MIT CDOIQ Symposium Focuses on AI Ethics, Data Sharing, Federated Architectures, and CDO Success Strategies

This year’s MIT CDOIQ Conference, held virtually July 20-22, focused on several new themes, including AI ethics and data sharing, while retreading older ones of a practical nature, such as whether to architect a logical or consolidated data environment and how to succeed in the ever-evolving role of chief data officer (CDO). The event also featured a special tribute to Larry English, the “father of information quality”, who passed away late last year. 

This year’s Symposium attracted more than 2,000 registered attendees who listened to presentations from more than 150 speakers and panelists. More than 30 software vendors and service providers sponsored the event. 

Focus on AI Ethics

The event’s keynote speaker, Archbishop Vincenzo Paglia, appealed to the audience to endorse and contribute to the “Rome Call for AI Ethics”, issued in February 2020, which seeks to create a movement to promote the responsible use of artificial intelligence. “We have a responsibility to avoid disastrous consequences that directly touch the lives of individuals and all society. We must construct a society where humans are the masters of technology, not its slaves,” said the Archbishop. 
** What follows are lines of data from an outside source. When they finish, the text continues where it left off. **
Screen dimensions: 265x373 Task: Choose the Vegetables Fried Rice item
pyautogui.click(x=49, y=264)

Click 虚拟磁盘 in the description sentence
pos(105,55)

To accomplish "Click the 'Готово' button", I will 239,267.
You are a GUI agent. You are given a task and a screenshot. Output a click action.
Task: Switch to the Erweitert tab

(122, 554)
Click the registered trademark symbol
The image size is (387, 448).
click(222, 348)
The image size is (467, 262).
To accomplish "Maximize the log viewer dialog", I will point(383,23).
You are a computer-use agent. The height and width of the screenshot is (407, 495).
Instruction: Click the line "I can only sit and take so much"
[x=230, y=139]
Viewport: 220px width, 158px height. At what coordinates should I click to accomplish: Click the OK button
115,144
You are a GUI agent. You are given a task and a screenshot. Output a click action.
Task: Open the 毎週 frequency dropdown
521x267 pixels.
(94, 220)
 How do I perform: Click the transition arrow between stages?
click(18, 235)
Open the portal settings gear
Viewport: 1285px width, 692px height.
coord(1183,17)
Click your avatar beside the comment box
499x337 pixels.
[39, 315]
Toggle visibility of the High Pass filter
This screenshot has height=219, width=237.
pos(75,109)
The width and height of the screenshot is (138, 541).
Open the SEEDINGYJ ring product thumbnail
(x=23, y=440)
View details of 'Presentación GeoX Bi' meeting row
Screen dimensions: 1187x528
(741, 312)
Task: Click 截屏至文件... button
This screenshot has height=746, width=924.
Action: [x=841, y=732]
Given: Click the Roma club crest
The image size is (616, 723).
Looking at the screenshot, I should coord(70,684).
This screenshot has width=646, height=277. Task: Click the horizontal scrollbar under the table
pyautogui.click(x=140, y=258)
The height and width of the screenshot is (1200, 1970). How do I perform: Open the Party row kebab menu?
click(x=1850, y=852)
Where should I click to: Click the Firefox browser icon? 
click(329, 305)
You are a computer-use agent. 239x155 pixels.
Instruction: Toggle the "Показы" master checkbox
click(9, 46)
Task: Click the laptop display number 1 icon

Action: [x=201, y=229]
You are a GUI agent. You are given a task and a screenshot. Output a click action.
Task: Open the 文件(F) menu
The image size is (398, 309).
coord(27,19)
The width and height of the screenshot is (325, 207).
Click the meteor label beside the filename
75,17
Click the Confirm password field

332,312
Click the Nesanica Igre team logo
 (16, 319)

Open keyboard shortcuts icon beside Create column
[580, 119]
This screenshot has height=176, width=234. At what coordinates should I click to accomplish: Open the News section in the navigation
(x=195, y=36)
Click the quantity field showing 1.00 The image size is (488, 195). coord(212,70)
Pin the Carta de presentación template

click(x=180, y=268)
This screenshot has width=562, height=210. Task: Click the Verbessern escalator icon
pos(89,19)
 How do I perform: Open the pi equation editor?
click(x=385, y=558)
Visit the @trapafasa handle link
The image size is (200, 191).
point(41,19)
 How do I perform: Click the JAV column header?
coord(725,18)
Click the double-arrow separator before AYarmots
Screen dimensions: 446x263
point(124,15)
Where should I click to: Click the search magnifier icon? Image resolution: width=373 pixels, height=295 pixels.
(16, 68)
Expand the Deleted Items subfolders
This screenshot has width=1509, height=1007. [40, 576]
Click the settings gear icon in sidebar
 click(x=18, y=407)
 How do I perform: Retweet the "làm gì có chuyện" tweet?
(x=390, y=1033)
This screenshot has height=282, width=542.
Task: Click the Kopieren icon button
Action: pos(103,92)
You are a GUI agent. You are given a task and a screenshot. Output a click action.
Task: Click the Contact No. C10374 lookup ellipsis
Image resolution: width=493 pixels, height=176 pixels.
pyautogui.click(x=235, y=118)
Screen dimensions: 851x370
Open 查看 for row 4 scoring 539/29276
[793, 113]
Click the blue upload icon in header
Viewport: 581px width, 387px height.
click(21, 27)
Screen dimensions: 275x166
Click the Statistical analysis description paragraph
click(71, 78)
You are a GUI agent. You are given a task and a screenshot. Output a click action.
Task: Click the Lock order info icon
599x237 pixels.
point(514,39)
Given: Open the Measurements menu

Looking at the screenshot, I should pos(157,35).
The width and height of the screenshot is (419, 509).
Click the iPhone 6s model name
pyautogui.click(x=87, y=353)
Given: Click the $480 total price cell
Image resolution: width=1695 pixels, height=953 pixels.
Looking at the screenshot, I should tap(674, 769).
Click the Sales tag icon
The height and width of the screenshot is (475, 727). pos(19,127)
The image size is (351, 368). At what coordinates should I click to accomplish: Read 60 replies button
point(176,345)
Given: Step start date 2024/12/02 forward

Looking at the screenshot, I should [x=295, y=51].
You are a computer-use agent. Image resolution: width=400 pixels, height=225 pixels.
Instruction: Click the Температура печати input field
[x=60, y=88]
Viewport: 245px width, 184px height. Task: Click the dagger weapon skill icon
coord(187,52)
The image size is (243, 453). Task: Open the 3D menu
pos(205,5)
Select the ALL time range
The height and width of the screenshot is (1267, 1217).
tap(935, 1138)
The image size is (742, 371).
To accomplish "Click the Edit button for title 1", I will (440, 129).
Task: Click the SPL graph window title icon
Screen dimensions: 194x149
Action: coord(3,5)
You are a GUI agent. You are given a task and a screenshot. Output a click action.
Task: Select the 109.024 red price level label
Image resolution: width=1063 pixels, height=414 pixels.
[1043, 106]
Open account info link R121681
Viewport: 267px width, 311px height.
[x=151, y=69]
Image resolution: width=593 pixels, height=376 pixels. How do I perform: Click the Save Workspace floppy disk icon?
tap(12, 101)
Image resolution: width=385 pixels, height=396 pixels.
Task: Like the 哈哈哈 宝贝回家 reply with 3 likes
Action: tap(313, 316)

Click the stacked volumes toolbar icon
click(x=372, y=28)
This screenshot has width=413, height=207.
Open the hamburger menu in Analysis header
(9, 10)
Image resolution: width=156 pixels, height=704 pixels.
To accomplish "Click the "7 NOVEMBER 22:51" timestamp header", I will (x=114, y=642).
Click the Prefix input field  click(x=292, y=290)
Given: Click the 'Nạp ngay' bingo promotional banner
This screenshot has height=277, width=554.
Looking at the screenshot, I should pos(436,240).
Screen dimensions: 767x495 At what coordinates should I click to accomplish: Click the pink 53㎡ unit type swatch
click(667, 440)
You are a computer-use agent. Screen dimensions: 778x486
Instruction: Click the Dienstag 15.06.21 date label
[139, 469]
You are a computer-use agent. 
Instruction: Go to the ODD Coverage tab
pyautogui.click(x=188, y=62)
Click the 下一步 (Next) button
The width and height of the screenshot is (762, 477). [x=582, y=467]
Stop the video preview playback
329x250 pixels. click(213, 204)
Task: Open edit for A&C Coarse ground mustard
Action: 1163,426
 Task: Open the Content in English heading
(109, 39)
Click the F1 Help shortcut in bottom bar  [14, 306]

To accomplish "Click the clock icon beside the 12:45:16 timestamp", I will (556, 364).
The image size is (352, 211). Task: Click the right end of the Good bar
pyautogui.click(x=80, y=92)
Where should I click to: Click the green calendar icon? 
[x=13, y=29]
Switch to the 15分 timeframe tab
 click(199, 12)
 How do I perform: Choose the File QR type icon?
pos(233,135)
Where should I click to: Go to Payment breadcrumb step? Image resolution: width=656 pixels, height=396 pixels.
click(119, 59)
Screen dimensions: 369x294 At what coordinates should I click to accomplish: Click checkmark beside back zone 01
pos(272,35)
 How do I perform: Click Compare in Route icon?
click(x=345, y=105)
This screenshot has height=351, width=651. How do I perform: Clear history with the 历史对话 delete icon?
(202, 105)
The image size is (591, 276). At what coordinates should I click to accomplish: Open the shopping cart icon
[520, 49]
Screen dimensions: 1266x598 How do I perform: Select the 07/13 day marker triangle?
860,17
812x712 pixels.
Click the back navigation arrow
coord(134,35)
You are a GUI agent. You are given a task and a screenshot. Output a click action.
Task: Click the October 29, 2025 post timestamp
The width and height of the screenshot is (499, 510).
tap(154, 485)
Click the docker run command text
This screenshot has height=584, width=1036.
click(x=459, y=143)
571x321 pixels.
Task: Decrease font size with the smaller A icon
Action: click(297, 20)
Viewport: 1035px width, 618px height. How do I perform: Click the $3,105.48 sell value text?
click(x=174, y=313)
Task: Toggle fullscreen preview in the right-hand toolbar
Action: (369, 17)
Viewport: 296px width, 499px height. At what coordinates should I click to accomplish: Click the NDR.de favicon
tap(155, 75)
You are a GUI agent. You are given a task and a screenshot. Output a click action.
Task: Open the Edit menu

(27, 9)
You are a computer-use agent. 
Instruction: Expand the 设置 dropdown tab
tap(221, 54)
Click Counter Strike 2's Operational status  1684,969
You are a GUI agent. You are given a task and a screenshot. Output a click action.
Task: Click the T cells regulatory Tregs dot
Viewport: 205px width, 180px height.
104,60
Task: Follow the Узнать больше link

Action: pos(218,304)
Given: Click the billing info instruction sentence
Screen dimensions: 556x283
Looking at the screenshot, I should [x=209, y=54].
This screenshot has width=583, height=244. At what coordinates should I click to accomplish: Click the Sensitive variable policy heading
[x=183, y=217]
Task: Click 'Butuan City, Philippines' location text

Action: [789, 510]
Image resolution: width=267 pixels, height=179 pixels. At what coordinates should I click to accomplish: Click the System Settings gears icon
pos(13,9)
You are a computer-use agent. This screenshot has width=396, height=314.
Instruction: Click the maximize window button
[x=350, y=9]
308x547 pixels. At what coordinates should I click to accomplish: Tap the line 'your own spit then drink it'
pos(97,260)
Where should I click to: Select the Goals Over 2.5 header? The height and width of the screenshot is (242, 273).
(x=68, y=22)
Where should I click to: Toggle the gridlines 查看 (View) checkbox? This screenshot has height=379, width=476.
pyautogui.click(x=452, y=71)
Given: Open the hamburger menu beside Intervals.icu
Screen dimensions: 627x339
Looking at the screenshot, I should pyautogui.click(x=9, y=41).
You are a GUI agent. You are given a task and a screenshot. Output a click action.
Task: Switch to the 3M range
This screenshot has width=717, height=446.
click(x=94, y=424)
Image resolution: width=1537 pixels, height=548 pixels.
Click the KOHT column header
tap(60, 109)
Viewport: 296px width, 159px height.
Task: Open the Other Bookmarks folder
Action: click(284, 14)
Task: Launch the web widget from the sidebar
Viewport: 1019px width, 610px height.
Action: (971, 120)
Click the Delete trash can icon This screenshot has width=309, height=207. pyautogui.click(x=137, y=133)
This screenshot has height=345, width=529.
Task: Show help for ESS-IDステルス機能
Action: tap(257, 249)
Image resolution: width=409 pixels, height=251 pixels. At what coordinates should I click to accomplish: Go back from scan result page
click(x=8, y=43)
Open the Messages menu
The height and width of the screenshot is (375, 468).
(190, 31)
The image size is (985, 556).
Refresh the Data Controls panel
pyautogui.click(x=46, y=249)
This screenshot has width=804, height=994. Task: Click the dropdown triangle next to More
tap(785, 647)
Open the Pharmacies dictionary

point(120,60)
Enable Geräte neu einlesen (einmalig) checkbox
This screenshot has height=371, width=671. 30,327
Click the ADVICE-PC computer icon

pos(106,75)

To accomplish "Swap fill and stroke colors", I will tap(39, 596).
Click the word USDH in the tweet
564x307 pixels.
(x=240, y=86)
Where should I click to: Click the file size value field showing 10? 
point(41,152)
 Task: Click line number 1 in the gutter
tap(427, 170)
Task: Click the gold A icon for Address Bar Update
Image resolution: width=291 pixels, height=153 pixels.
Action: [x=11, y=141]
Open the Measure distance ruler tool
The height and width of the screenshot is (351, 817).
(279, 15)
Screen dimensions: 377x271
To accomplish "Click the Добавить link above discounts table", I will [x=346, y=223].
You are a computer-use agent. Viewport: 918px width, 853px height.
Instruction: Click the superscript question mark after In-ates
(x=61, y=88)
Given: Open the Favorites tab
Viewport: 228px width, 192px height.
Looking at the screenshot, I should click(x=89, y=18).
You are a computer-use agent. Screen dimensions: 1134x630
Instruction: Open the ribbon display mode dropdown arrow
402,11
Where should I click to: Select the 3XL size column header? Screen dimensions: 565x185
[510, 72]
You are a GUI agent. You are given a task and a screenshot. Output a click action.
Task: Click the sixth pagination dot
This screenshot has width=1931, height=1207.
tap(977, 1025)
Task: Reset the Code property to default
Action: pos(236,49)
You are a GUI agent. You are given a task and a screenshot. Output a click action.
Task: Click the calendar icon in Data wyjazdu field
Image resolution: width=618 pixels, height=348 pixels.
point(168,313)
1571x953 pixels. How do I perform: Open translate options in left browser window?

The presentation spurred many questions from the audience seeking basic information about the intersection of data, AI, and ethics. “Do ethical standards for data exist, like something similar to GAAP in accounting?” asked one attendee. Another posted, “Is there—or will there ever be—an international “AI Ethics Regulator” who can help determine “good” versus “bad” versus “illegal” implementations of AI-driven implementations?” 

These questions and others were addressed in subsequent panel discussions with CDOs and AI champions, as well as several sessions dedicated to AI ethics, including a panel session titled “Trusted AI: Data Executives Are Building an Ethical Foundation for AI” and “Women in Data Ethics”. (All sessions were recorded and available to registered attendees for replay and view.) 

Data Sharing

More than eight sessions focused on emerging strategies and technologies for sharing and monetizing data with external constituents, including suppliers, customers, partners, and consumers. The sessions ranged from best practices for integrating open data sources to strategies for creating a data marketplace to the ethics of data sharing. The underlying message was not whether organizations should share data—that was a given—but how to do it effectively, profitably, and responsibly. 

Speakers framed three questions to help shape an external data-sharing strategy: 1) Why do I need this data? 2) Where will I get it? and 3) How may I use it? Data remains expensive to acquire—not just in terms of license cost, but also in the time and resources required to integrate it with internal systems. The key is to let business needs drive data acquisition, and only buy data if you know what questions it will answer. 

Technology. The number of data providers multiplies every day as new data exchanges and marketplaces make it easier for companies to monetize and distribute data. Sorting through these providers is challenging. Look for platforms that pre-vet or even directly manage data assets to increase the likelihood of finding data that will meet your needs. Several sponsors of MIT CDOIQ Symposium offer data sharing solutions, including Dawex and Explorium. 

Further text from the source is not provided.